The below reflection includes pieces of the sermon manuscript, written by Pastor Mitchel Lee and Aubrey Sampson.
I often get stuck on the How.
How will this situation resolve? How is God allowing this to happen? How can I stop feeling this? How can I move as far away from this negative feeling or experience?
I so, so often forget the YET and WITH. And I think it’s because I sometimes forget, even for a split second, to look to God.
Have I lost you? If so, I think the best thing I could recommend is to WATCH THIS PAST WEEKEND’S GATHERING.
Let’s back up and remind ourselves – what is a lament? Lament is a cry of faith in the midst of trouble. It is a type of prayer or song, known simply as “an impolite plea or prayer.” It’s crying out to God in grief and pain.
Sounds timely, no? But the reality is, before coronavirus became a part of our everyday vocabulary, lament was likely something we all needed to know about. The need to lament just seems to be a little more exacerbated right now because of this global pandemic.
Sometimes we don’t know where to start, because we aren’t typically taught how to lament. Thankfully, Jeremiah gives us a pathway in Lamentations 3: HOW // YET // WITH.
- Jeremiah begins his lament by asking the question “how.” That’s how we begin our laments as well: ask God How.
- Let’s take a second to consider the beauty of this – that we are able to go to our creator, the God who literally created this entire world, who has all authority and power, whose holiness we cannot even fathom – allows us, wants us, invites us to ask him our How questions. He even gives us the biblical language of lament in order to do so!
- The intentional act of acknowledging that we have gnawing spiritual questions – that we have HOW questions – is enough to begin to experience God’s healing. So in this valley that we are all living in right now….let’s begin by asking God how.
- It’s important to note that the “how” we’re declaring isn’t the “how can I fix this?” We often think about all the ways and strategies to fix our situation. We use our power and our resources to get ourselves or someone else out of the valley. But that’s not lament. Lament is the cry of the powerless.
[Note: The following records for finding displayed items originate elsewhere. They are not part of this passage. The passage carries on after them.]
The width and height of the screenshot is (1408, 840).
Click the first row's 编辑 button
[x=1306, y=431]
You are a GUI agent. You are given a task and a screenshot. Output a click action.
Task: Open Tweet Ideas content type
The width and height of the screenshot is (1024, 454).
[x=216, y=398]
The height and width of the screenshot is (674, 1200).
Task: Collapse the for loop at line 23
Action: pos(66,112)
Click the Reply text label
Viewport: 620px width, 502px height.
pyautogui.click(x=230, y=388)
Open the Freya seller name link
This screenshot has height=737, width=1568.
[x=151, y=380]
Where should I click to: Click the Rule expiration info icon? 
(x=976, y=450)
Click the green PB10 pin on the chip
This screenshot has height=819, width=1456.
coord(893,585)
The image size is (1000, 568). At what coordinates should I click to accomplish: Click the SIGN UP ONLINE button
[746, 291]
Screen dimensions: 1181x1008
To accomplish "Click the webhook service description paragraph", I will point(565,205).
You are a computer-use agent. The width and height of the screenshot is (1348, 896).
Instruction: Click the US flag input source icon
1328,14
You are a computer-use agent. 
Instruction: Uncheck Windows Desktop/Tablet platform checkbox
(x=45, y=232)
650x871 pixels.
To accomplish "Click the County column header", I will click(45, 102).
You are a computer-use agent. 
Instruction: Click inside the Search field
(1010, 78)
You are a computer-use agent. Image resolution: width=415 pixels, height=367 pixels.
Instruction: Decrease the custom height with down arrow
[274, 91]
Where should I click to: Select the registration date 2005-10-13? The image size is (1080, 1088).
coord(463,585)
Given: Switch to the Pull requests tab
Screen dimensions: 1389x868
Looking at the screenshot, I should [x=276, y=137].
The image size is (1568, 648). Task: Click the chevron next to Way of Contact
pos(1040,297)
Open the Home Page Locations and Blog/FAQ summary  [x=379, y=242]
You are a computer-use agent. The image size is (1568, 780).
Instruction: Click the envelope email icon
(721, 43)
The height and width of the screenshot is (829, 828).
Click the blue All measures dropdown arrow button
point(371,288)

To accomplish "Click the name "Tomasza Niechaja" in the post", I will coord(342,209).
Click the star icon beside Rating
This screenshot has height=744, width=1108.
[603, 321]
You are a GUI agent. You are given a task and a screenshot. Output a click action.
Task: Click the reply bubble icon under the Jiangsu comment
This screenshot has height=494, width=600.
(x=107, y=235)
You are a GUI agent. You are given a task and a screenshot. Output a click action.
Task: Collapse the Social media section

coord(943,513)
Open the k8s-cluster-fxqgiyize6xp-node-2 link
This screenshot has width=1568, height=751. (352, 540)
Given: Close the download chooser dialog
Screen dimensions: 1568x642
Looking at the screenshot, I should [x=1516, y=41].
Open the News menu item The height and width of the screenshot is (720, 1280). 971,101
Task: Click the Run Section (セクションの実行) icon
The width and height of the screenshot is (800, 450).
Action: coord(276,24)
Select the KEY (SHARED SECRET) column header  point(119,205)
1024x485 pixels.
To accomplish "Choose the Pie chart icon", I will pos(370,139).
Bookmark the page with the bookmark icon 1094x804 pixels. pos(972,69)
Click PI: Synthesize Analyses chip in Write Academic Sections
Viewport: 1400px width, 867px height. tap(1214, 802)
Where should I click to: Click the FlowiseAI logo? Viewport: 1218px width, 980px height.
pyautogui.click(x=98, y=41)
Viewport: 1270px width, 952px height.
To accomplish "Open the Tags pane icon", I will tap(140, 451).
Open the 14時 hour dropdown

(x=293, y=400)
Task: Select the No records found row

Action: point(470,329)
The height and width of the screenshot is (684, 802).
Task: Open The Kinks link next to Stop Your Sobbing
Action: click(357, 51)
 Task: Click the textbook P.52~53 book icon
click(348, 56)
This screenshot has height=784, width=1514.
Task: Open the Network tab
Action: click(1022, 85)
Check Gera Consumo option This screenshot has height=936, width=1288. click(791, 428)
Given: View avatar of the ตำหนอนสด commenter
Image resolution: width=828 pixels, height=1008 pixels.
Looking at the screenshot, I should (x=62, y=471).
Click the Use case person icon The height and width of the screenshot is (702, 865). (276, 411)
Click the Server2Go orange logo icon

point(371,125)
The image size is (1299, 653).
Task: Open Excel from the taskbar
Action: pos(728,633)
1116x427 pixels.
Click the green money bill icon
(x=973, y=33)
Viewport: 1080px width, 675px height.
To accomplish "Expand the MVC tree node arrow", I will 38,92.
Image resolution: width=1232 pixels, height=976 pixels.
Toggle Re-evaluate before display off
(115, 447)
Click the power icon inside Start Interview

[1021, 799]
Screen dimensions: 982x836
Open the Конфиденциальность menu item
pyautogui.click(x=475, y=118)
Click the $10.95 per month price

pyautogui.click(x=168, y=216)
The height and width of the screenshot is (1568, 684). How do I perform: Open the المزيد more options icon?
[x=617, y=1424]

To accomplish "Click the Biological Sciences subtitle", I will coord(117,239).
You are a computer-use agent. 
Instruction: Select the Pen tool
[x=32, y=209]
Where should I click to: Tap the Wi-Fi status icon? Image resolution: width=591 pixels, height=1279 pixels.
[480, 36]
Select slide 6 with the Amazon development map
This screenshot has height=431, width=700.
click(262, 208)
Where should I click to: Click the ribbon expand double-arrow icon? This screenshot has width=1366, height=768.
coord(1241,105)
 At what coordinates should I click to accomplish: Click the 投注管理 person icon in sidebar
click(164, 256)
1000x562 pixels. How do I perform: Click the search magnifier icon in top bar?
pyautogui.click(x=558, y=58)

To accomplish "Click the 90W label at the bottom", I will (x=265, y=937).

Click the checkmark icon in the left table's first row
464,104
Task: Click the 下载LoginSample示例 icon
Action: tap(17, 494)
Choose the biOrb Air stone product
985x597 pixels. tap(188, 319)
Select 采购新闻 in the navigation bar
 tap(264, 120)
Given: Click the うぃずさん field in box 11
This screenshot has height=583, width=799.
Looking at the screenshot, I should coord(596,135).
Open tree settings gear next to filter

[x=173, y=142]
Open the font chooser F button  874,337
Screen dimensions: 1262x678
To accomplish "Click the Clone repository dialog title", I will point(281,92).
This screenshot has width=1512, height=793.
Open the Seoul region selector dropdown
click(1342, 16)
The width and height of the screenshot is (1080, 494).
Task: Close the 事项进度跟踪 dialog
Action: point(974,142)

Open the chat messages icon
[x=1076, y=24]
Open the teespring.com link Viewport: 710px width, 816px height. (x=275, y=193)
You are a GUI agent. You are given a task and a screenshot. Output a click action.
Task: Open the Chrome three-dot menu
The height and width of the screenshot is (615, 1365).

Those whose only hope is God.
But this I call to mind and therefore I have hope: Lam 3:21
(some translations say Yet, instead of But)
- The next thing that Jeremiah does, as he models lament for us, is to move from his Hows, his difficult feelings about God, to another place – to the Yet.
- Jeremiah is saying, Although everything around me is falling apart, although my family and friends and neighbors are suffering, although God is not acting in the way I want him to right now…. Yet I dare to hope! Why? Because of the never-ending faithfulness and unstoppable mercy of God.
- Yet is really the fighter’s prize of faith.
- Yet believes that even if it doesn’t go well with you, even if it’s all taken away, Jesus is enough.
- His love is more than enough.
- His mercies are more than enough.
- His salvation is more than enough.
- His victory.
- His death.
- His resurrection.
- His return.
- His presence and power are more than enough.
- His Spirit is more than enough.
- He is enough. Period.
Our hope as Christians is not in open doors or smooth sailing. Our hope is not in benefits or bonuses. Our hope is not in God improving our situations or making our paths straight. Those are all good things…God gives us good things because his love is lavish and abundant. But our hope is not in things. Our hope is found in nothing less than Jesus’ blood and righteousness. Jesus is our treasure. Jesus is our inheritance. Jesus is our crown of glory. Jesus is our prize and future hope.
When a global tragedy occurs like what we are all living through right now, we often wonder where God is. But that’s actually not the right question to be asking, because it assumes something false about God. It assumes we have a distant, a far-removed, God. But what we know, is through and in Jesus Christ, our God is an Emmanuel God, a “with us” God. We have a God who comes down, who sees, hears, draws near, calls us by name and comforts us with his presence, who gives us His own Spirit to dwell in us. When all is falling apart, God’s “withness” is with us.
Here’s what that means:
- If you feel alone right now, you are not alone.
- If you’re wondering if God sees you, He sees you.
- If you’re wondering if God hears your cries, He hears you.
- If you’re wondering if God is close, Psalm 34 reminds us, “God is close to the brokenhearted and saves those who are crushed in spirit.”
- Jeremiah says God is with me; He hears me, He sees me, He delivers me.
Jesus took all of our pain and sorrow, sin and brokenness on himself, through the cross. Jesus drank the bitter cup of sorrow for us and because of his suffering we can know his presence – his “withness” – in ours. All laments, from Jeremiahs to yours, are answered in the lament-ending love of Jesus, who is at work right now making all things new.